Maximum Area

[Mr.Pacman]

So i got to this problem in my math book and wanted to try it but i got stuck
I know to find maximum area you should take the first derivative set it equal to zero
and so on...but the fact that its bounded in side the triangle is throwing me off...


Problem:

The Figues show a rectange, a circle, and a semicircle inscribed in a triangle bounded by the coordinate axes and the first-quadrant portion of the line with intercepts (3,0) and (0,4). Find the dimensions of each inscribed figure such that its area is maximum. State whether calculus was helpful in finding the required dimensions. Explain your reasoning....

 

[galactus]

Here's the first one. A freebie.

We can use similar triangles.

The area of the rectangle is \(\displaystyle A=xy\)
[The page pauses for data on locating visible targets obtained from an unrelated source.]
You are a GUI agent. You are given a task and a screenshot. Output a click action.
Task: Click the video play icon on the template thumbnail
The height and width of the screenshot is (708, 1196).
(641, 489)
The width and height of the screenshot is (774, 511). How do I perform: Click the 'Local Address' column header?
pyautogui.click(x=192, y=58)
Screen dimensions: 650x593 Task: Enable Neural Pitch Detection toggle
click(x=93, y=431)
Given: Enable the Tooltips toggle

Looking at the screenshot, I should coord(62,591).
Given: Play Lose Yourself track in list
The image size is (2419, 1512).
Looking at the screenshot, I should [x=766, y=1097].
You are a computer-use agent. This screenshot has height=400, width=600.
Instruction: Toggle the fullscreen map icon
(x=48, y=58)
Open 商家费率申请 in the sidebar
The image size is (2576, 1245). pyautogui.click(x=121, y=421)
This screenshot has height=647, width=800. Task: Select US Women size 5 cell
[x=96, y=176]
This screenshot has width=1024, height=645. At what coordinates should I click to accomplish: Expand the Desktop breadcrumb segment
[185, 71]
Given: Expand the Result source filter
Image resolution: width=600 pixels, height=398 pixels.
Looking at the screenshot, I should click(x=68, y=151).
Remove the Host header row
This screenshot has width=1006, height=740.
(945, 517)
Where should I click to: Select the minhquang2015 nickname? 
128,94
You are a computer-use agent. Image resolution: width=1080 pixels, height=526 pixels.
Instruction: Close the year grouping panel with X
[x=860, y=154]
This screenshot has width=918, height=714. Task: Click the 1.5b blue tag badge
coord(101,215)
Let x and y be the dimensions of the rectangle.

Then, by similar triangles, we have \(\displaystyle \frac{x}{3}=\frac{4-y}{4}\)

\(\displaystyle y=4-\frac{4x}{3}\)

\(\displaystyle A=x\left(4-\frac{4x}{3}\right)\)

Differentiate:

\(\displaystyle \frac{dA}{dx}=4-\frac{8x}{3}\)

Setting to 0 and solving for x gives us \(\displaystyle x=\frac{3}{2}\)

and \(\displaystyle y=2\)

The max area is \(\displaystyle 2(\frac{3}{2})=3\)


EDIT: I got mixed up and thought of the centroid. Soroban straightened out my mistake.

 

[Mr.Pacman]

Thanks but theres one part im not understanding



Then, by similar triangles, we have \(\displaystyle \frac{x}{3}=\frac{4-y}{4}\)

\(\displaystyle y=4-\frac{4x}{3}\)


where did you pull the numbers from for the rectangle
because if the \(\displaystyle A=lw\) thus \(\displaystyle A=(1)(2)\)

And for the for the circle

A=pie * r[sup:vcjadcvt]2[/sup:vcjadcvt]


with pie being a constant
i can differentiate for r correct.

and then plug in 1 for the radius, since the r's length is from (0,0) to point (1,0)
then set it equal to zero to find the max?

 

[soroban]

Hello, Mr.Pacman!

The second and third parts do not require Calculus . . . just geometry.

The figues show a rectange, a circle, and a semicircle inscribed in a 3-4-5 right triangle.
Find the dimensions of each inscribed figure such that its area is maximum.

\(\displaystyle \text{Second problem: an inscribed circle.}\)
. . \(\displaystyle \text{Important: there is only }one\text{ such circle.}\)

\(\displaystyle \text{We see that the center of the circle is at }(r,r)\,\text{ and the radius is }r.\)
[The incenter is the intersection of the angle bisectors . . . not the centroid.]

\(\displaystyle \text{The center is }r \text{ units from the hypotenuse: }\:4x + 3y - 12 \:=\:0\)

. . \(\displaystyle \text{That is: }\;\frac{|4r + 3r - 12|}{\sqrt{4^2+3^2}} \:=\:r \quad\Rightarrow\quad |7r-12| \:=\:5r \quad\Rightarrow\quad r \:=\:1,6\)

\(\displaystyle \text{Since }r \,=\,1\text{, the area is: }\:A \:=\:\pi(1^2) \:=\:\pi\text{ units}^2.\)



\(\displaystyle \text{Third problem: an inscribed semicircle.}\)
. . \(\displaystyle \text{Again, there is }one\text{ such semicircle.}\)

\(\displaystyle \text{The center is on the hypotenuse; draw perpendiculars to the }x\text{- and }y\text{-axes.}\)
. . \(\displaystyle \text{Their lengths are both }r\text{, the radius of the semiclrcle}\)

\(\displaystyle \text{We see that the center is }(r,r)\text{ and it lies on the line: }\:4x + 3y \:=\:12\)
. . \(\displaystyle 4r + 3r \:=\:12 \quad\Rightarrow\quad r \:=\:\tfrac{12}{7}\)

\(\displaystyle \text{Therefore, the area is: }\;A \:=\:\frac{1}{2}\pi\left(\frac{12}{7}\right)^2 \:=\:\frac{72\pi}{49}\text{ units}^2.\)

 

[galactus]

Yep, I got mixed up and thought of the centroid. Thanks for that correction Soroban.

 

[soroban]

Hello, galactus!

I used to get those centers confused.
Finally, I used baby-talk to sort them out in my mind.


Circumcircle (circumscribed circle)
. . Center is equidistant from the vertices:
. . . . intersection of the perpendicular bisectors.

Incircle (inscribed circle)
. . Center is equidistant from the sides:
. . . . intersection of the angle bisectors.

Centroid: center of mass
. . This "bisects the area":
. . . . centroid is the intersection of the medians.